Au Luxembourg, le LSAP, parti gouvernemental, a publié au sujet du TTIP un communiqué intitulé "Sans des améliorations substantielles, il n’y aura pas d’accord". Pour le député socialiste Marc Angel, porte-parole du parti pour la politique étrangère et président de la commission parlementaire des affaires étrangères et européennes, "ces documents montrent clairement que les positions de l’UE et des USA sont encore très éloignées". Le communiqué cite les normes alimentaires, la protection des consommateurs et de l’environnement, tout comme le principe de précaution et la question de la protection des investisseurs et les cours d’arbitrage. Le TTIP-Leak "confirme le LSAP dans sa position qu’il n’y aura de TTIP que si les normes ne sont pas revues à la baisse et que le primat du politique continue de prévaloir". Dans le cas contraire, le LSAP ne soutiendra pas le texte final.
Pour déi gréng, autre parti gouvernemental, le TTIP-Leak confirme "les évaluations et les craintes des Verts". Vu les fortes divergences entre les positions européennes et américaines, le co-président du parti, Christian Kmiotek, estime que "les chances de conclure avec succès les négociations s’amenuisent de semaine en semaine".
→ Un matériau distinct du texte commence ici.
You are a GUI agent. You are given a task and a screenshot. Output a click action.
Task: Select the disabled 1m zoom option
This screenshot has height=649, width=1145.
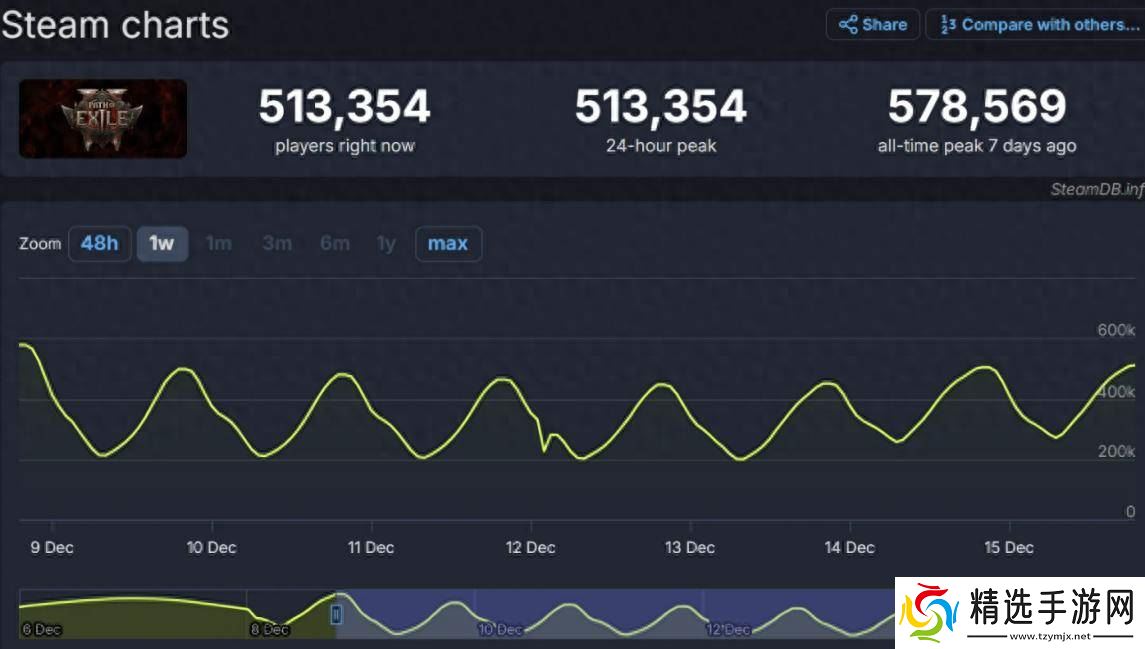pyautogui.click(x=218, y=243)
La présidente du groupe parlementaire des Verts, Viviane Loschetter, estime que les fuites du 2 mai "prouvent que nos normes en matière de protection des consommateurs, d’environnement et sociale devraient être affaiblies voire contournées". Elle regrette que la Commission n’ait pas encore inscrit le principe de précaution dans les textes, "ce qui est inacceptable pour les Verts".
L’eurodéputé vert luxembourgeois, Claude Turmes, appelle carrément à l‘arrêt immédiat des négociations. "Les documents publiés aujourd’hui confirment nos pires craintes", écrit-il dans un communiqué. Pour lui, les négociateurs états-uniens veulent des tribunaux d’arbitrage privés sans possibilité de recours, influencer le travail législatif de l’UE, et troquer l’accès de denrées américaines sur base d’OGM contre des baisses de tarifs douaniers pour les automobiles européennes. Il reproche aussi à la Commission Juncker de retenir des informations importantes malgré ses promesses sur la transparence. Les compromis visés comportent pour lui le risque de faire prévaloir les intérêts économiques des grands groupes sur la protection des consommateurs et de l’environnement, et ce aux dépens de l’Etat de droit. Bref, "ce serait irresponsable de continuer les négociations sur la base du mandat actuel", de sorte qu’il "appelle la Commission à interrompre immédiatement les négociations".